> Task statement
Rewrite everything from the line containing "Given: Check the Netify SaaS Real Estate task" down to the line containing "pyautogui.click(x=277, y=126)" as a Markdown table with the columns Row and Text, one line per row, skipping blank lines. Leave the pictures out.

> Records supplied
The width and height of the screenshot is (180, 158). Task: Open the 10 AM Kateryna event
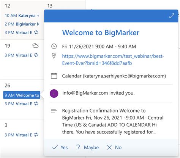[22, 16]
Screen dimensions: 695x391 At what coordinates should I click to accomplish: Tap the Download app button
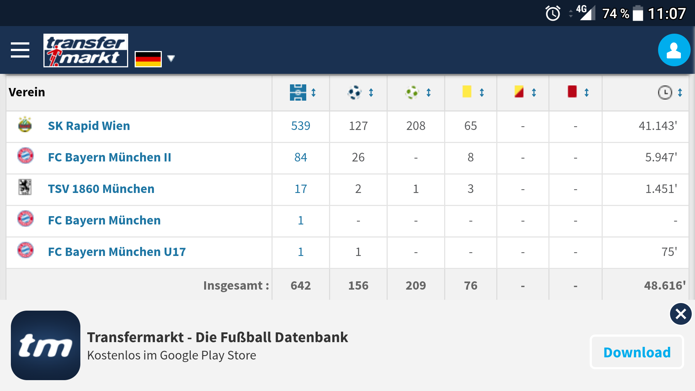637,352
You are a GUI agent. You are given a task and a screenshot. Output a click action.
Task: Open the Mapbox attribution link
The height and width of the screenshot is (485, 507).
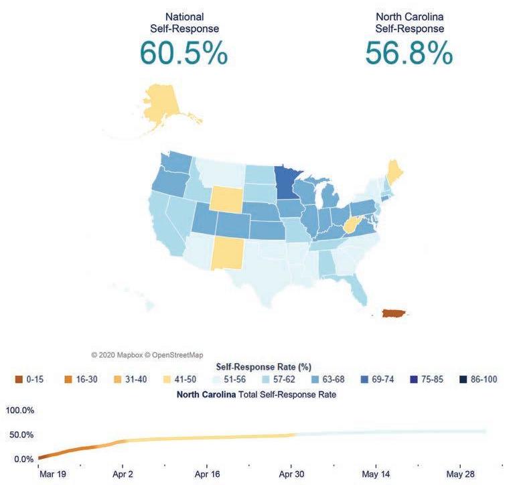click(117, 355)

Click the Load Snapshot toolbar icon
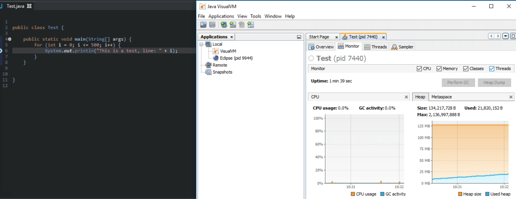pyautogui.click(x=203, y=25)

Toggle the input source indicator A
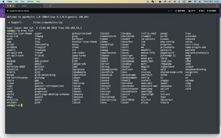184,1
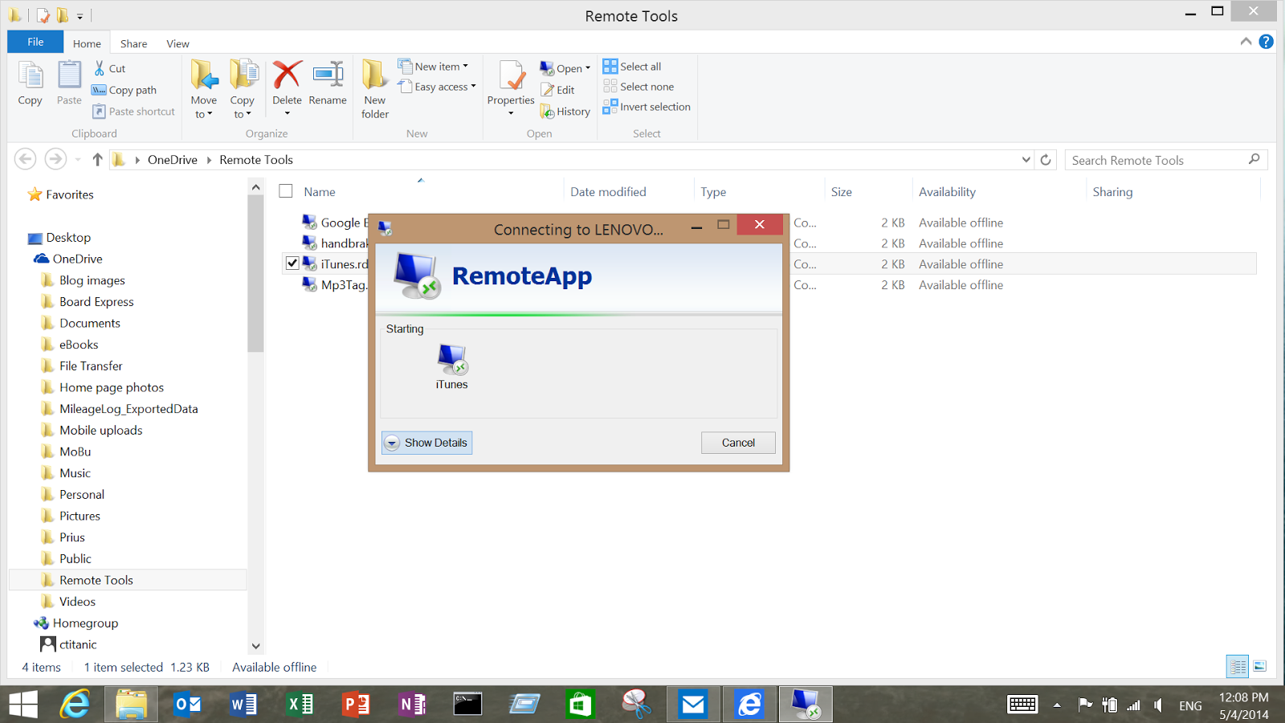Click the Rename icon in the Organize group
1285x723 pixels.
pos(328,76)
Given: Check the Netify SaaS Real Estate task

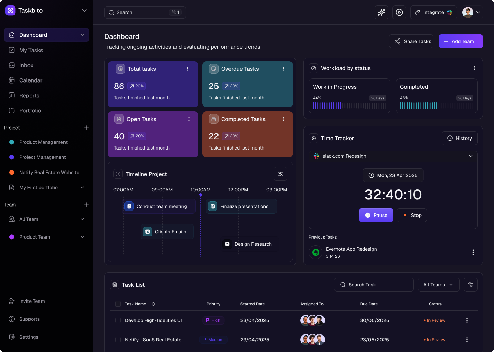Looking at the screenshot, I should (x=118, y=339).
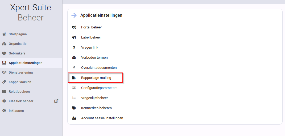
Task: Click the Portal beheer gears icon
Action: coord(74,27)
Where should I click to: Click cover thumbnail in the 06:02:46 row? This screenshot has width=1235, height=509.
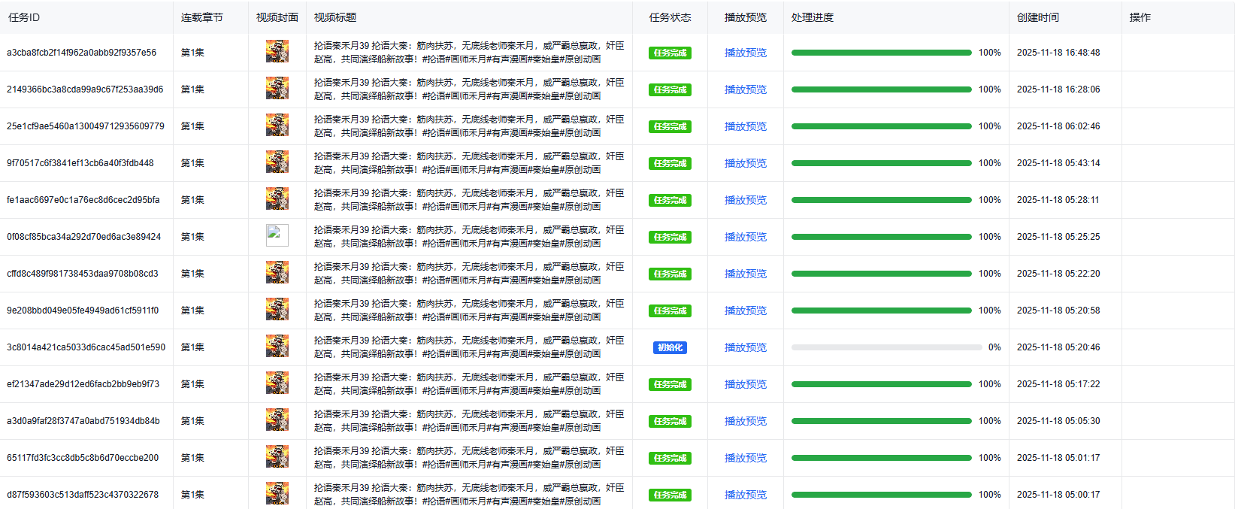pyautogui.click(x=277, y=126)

...

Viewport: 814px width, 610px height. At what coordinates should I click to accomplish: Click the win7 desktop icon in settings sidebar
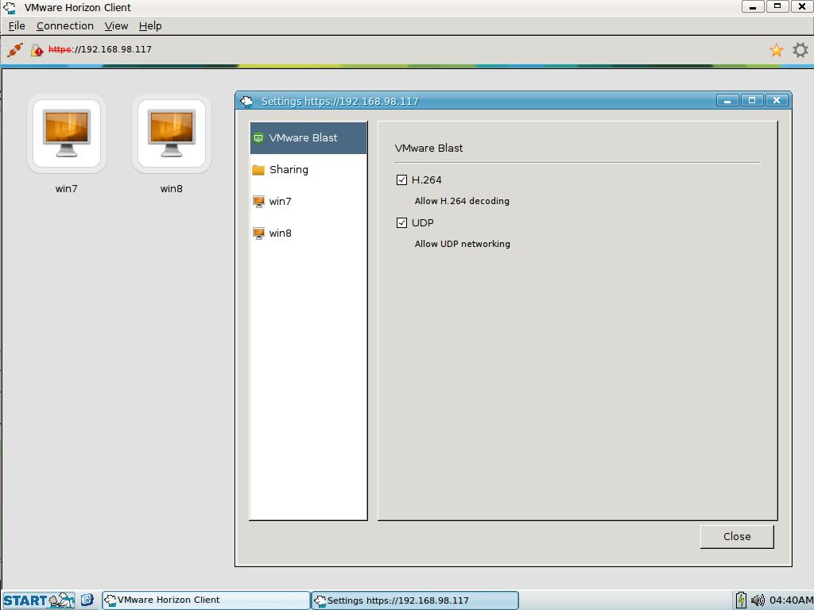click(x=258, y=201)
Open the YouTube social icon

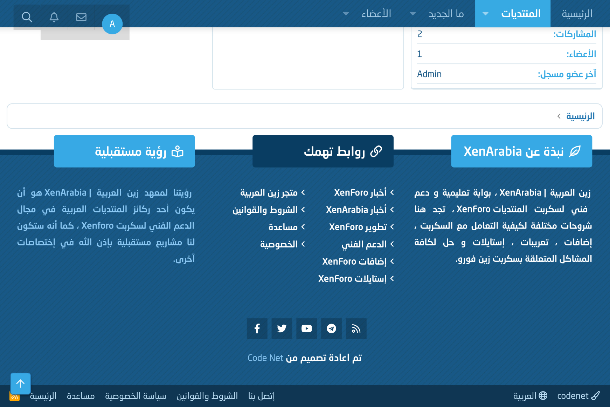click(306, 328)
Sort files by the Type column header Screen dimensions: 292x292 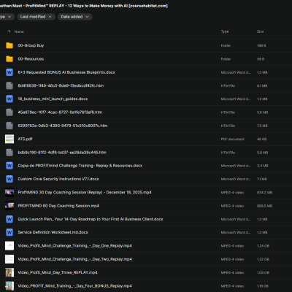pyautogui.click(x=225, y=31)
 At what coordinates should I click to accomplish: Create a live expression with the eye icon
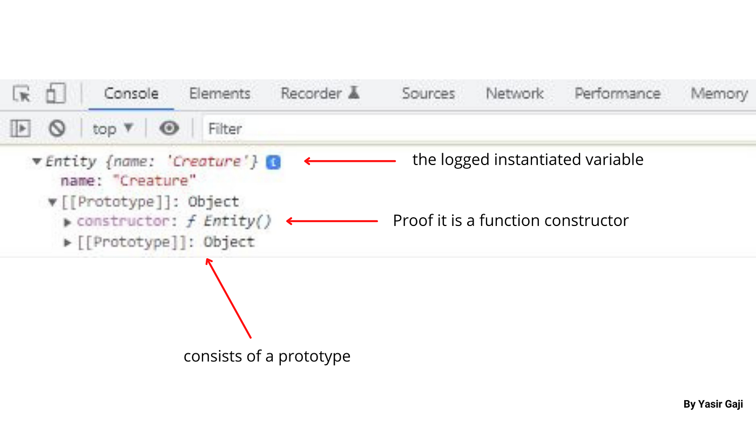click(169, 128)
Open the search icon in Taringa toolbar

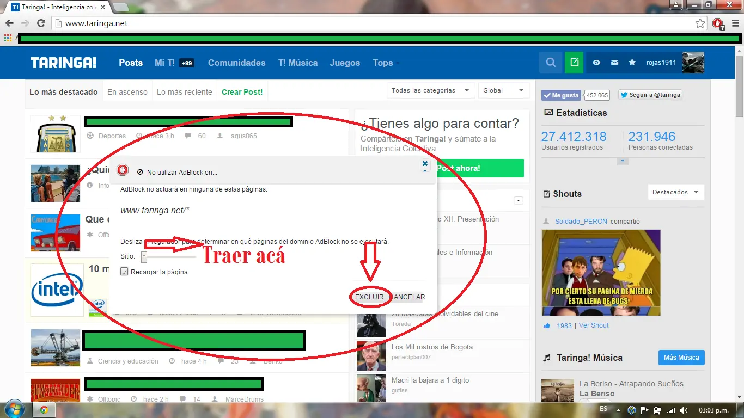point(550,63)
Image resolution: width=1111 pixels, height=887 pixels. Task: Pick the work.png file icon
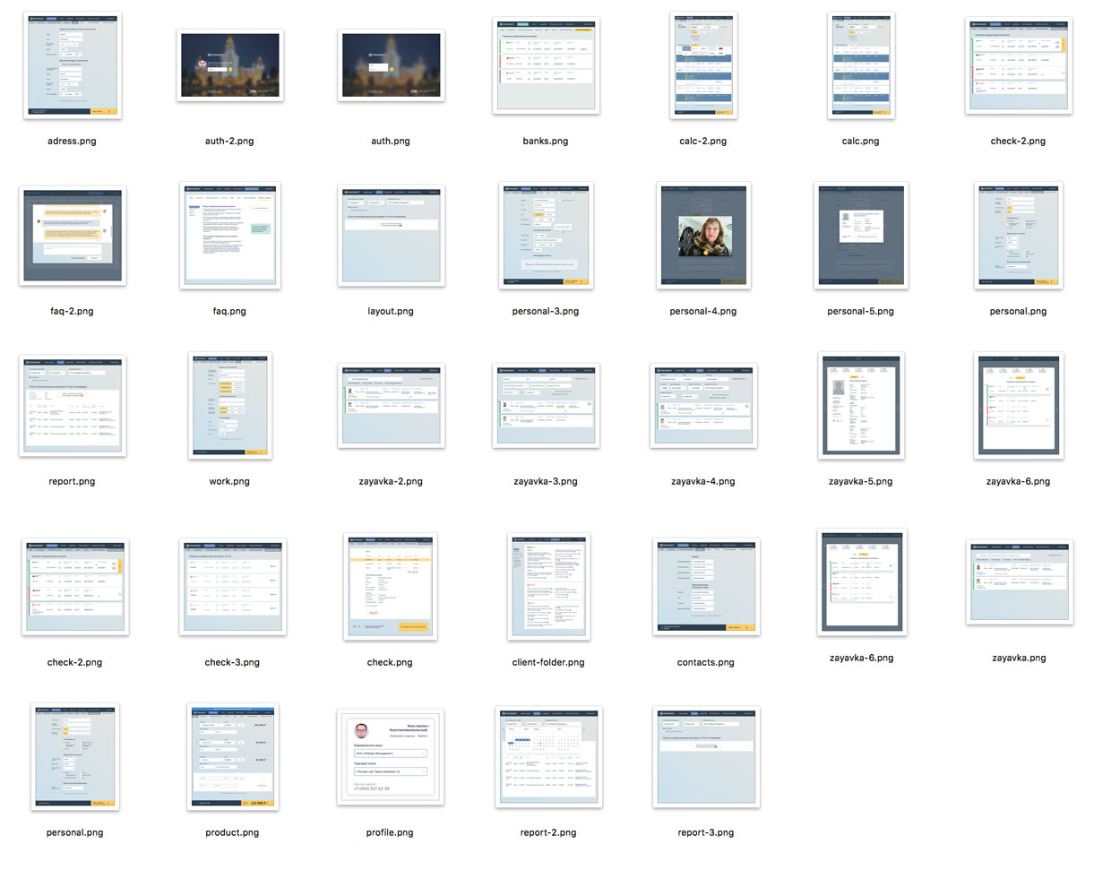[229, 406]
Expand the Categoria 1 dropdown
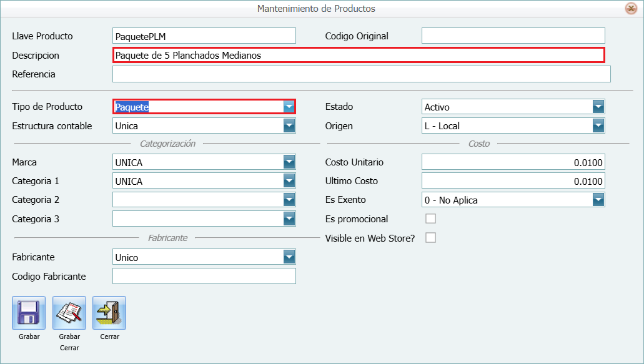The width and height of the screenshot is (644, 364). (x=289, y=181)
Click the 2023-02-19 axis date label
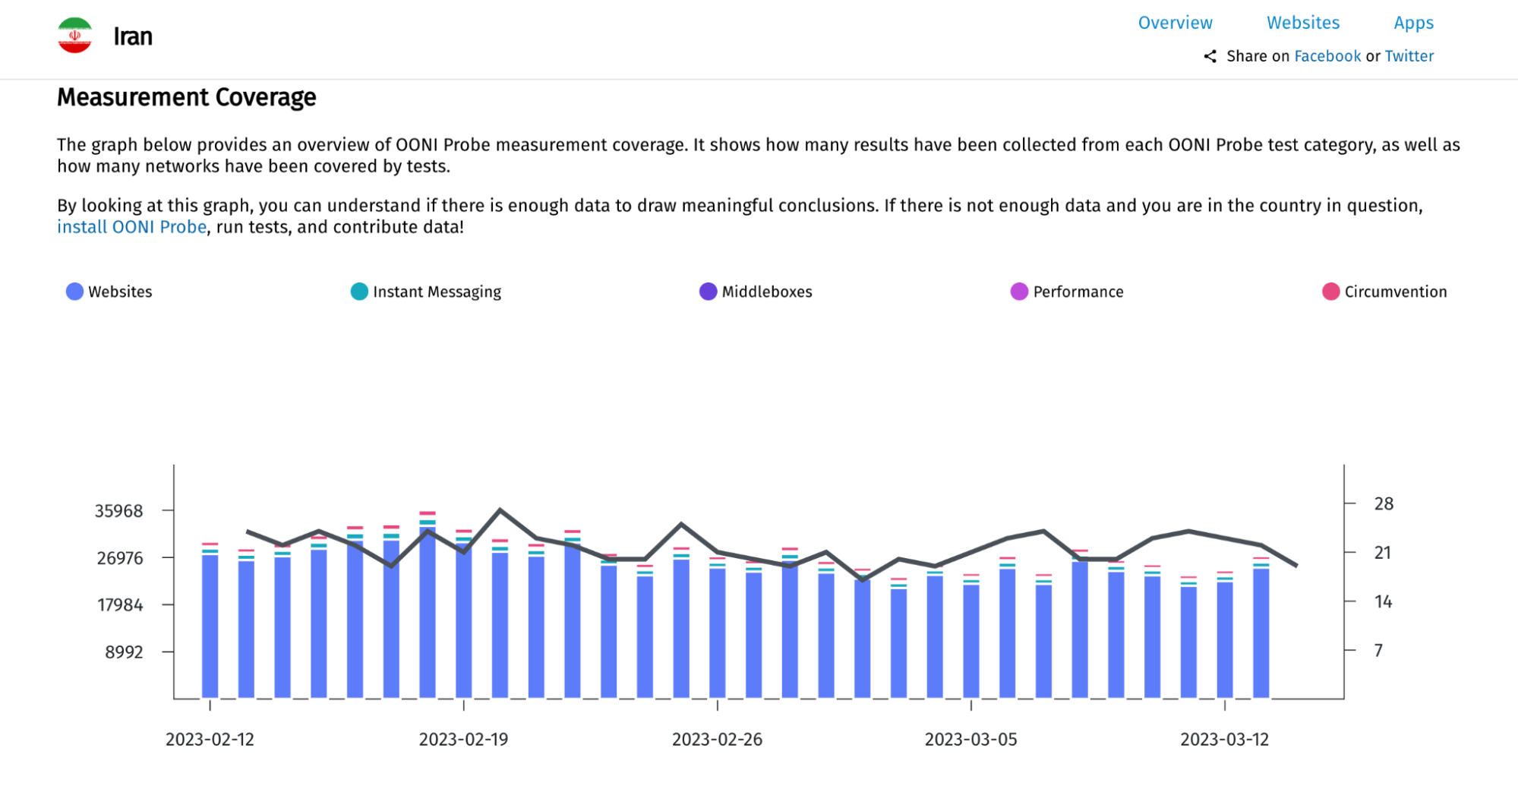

> Exercise response
| Row | Text |
|---|---|
| 1 | Given: Check the Netify SaaS Real Estate task |
| 2 | Looking at the screenshot, I should (x=118, y=339). |
| 3 | Task: Click the Portal beheer gears icon |
| 4 | Action: coord(74,27) |
| 5 | Where should I click to: Click cover thumbnail in the 06:02:46 row? This screenshot has width=1235, height=509. |
| 6 | pyautogui.click(x=277, y=126) |